╭─ TEXT PASSAGE

Consider block(local(x), assume(x<0), sign(x)); facts(); sign(x);
Then maxima says that there is a fact x < 0 but after the end of block this fact should be removed as this is an assumption with respect to a local variable (there is the command "forget" to do this).
At the end sign(x) says that the sign of x is unknown which is the correct result.
Let me now explain two other problems:
assume(x > 0); asksign(x + 1); Here maxima knows that the sign is pos.
assume(a>b); asksign (a-b+1); Here maxima does not know the sign.
assume(x>0); assume(0 > x + 1); Here maxima knows that this is inconsistent.
assume(a>b); assume(b > a + 1); Here maxima does not see a problem.
Since asksign is often used by other functions it were nice if these things would work.
Often the only way to stop a function to ask signs is to say that it is zero because if you say for example that a-b+1 is positive, it will ask you the sign of a-b+2 etc.
My suggestion for the implementation, explained on the examples:
assume(a>b);
asksign (a-b+1);
1) declare res, x as local variables, assume(x > 0) (local assumption, they should be removed when going out of the block)
2) Search through all facts (in my example there is just the fact assume(a>b))
a) Bring it under the form a - b > 0
b) res : ratsubst(x, a-b, a-b+1);
c) If sign(res) is not equal to pnz, then return sign(res).
If at the end no sign has been determined, ask the user.
Remark: res = x + 1 so sign(res) = sign(x + 1) = pos
To test if it works, try
1) assume(-x^2+y+2z<0); asksign(-2z-y+x^2+1); The result should be pos.

╰─
╭─ DATA LISTING

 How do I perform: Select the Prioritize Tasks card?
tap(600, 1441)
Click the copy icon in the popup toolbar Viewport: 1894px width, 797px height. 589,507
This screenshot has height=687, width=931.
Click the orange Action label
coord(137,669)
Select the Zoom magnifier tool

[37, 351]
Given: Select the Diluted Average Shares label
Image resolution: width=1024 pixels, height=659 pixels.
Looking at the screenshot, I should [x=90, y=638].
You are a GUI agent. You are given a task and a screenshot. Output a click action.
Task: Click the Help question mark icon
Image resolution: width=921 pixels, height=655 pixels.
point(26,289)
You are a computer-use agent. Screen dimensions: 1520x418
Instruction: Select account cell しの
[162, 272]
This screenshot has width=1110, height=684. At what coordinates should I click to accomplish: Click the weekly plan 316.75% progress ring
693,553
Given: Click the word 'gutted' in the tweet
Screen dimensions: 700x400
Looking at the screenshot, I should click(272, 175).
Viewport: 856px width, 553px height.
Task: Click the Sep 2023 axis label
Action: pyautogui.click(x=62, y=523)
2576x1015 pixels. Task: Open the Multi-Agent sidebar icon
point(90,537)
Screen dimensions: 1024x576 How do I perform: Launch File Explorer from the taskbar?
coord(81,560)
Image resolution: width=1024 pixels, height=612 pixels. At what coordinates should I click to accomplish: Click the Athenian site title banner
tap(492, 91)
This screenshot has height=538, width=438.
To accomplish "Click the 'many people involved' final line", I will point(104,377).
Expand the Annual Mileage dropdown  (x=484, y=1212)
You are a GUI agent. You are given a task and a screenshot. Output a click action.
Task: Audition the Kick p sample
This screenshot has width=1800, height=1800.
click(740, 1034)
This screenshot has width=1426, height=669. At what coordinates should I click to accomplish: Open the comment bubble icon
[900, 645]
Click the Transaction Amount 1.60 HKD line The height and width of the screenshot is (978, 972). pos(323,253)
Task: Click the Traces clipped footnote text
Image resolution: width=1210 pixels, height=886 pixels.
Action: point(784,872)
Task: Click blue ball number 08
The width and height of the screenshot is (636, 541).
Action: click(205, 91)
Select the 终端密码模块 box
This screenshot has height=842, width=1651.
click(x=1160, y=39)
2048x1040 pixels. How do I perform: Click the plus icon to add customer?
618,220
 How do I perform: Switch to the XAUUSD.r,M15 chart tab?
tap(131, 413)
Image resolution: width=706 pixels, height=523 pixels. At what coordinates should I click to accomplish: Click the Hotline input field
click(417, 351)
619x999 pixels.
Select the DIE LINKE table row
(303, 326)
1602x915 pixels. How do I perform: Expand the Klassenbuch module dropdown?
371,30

╰─

SET OF TASKS:
1. Rewrite the entries from the line with "619x999 pixels." through the end of the entries, replacing "dropdown" with "menu" and leaving everything else unchanged.
2. Extend the post about Maxima's assume and asksign, picking up right after its final sentence.

WRITTEN ANSWERS:
1.
619x999 pixels.
Select the DIE LINKE table row
(303, 326)
1602x915 pixels. How do I perform: Expand the Klassenbuch module menu?
371,30

2.
2) assume(u-3v>0); asksign(-(u-3v)-1); The result should be neg.
Fact: assume(a>b);
We enter next: assume(b > a + 1);
1) declare res, x as local variables, assume(x > 0) (local assumption, they should be removed when going out of the block)
2) Bring b > a + 1 under the form b - a - 1 > 0
2) Search through all facts (in my example there is just the fact assume(a>b))
a) Bring it under the form a - b > 0
b) res : ratsubst(x, a-b, b - a - 1);
c) If sign(res) is not pos, then return [inconsistent].
If at the end no problem has been determined, then save the new assumption.
Remark: res = -x-1 so sign(res) = neg and [inconsistent] is returned.
Best regards
local does not work for "assume" variables, because assume maintains a global database. To control visibility of assumptions, use the context family of functions (?? context). The problem here is that local does not actually create a new local variable. It reuses the existing one, and saves and restores its properties. All problematic....